Applicants may also pay the course fee by VISA or Mastercard, including the “HKU SPACE Mastercard”, at any HKU SPACE enrolment centres. Holders of the HKU SPACE Mastercard can enjoy a 10-month interest-free instalment period for courses with a tuition fee worth a minimum of HK$2,000; however, the course applicant must also be the cardholder himself/herself. For enquiries, please contact our staff at any enrolment centres.

4. Online Payment

Online application / enrolment is offered for most open admission courses (enrolled on first come, first served basis) and selected award-bearing programmes. Application fees and course fees of these programmes/courses can be settled by using "PPS by Internet" (not available via mobile phones), VISA or Mastercard. In addition to the aforesaid online payment channels, new and continuing students of award-bearing programmes with available online service, they may also pay their course fees by Online WeChat Pay, Online Alipay or Faster Payment System (FPS). Please refer to Enrolment Methods - Online Enrolment  for details.

Notes

  • If the programme/course is starting within five working days, application by post is not recommended to avoid any delays. Applicants are advised to enrol in person at HKU SPACE Enrolment Centres and avoid making cheque payment under this circumstance.

  • Fees paid are not refundable except under very exceptional circumstances (e.g. course cancellation due to insufficient enrolment), subject to the School’s discretion. In exceptional cases where a refund is approved, fees paid by cash, EPS, WeChat Pay, Alipay, cheque, FPS or PPS by Internet will be reimbursed by a cheque, and fees paid by credit card will be reimbursed to the credit card account used for payment. 
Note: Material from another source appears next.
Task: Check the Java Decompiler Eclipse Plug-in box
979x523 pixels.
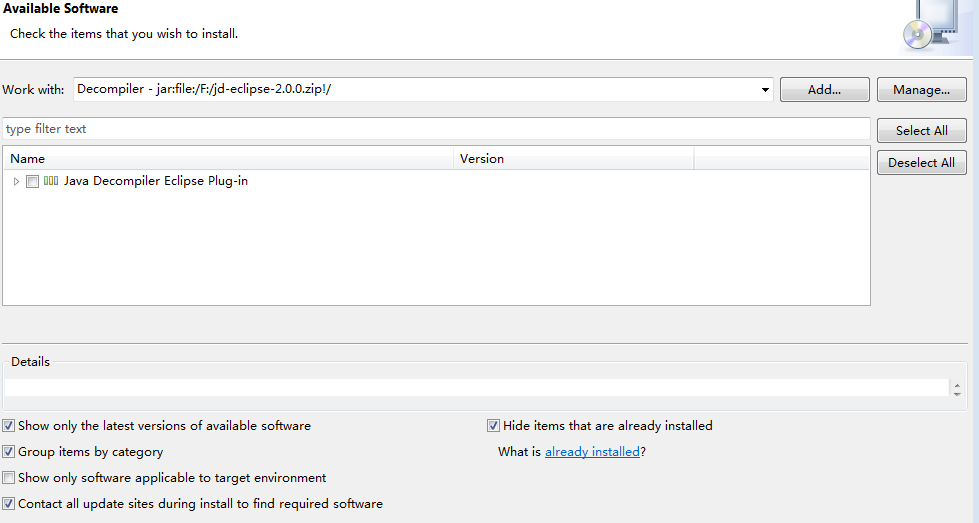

  • In addition to the published fees, there may be additional costs associated with individual programmes. Please refer to the relevant course brochures or direct any enquiries to the relevant programme team for details.
  • Fees and places on courses cannot be transferrable from one applicant to another. Once accepted onto a course, the student may not change to another course without approval from HKU SPACE. A processing fee of HK$120 will be levied on each approved transfer.
  • HKU SPACE will not be responsible for any loss of payment, receipt, or personal information sent by mail.
  • For payment certification, please submit a completed form, a sufficiently stamped and self-addressed envelope, and a crossed cheque for HK$30 per copy made payable to “HKU SPACE” to any of our enrolment centres.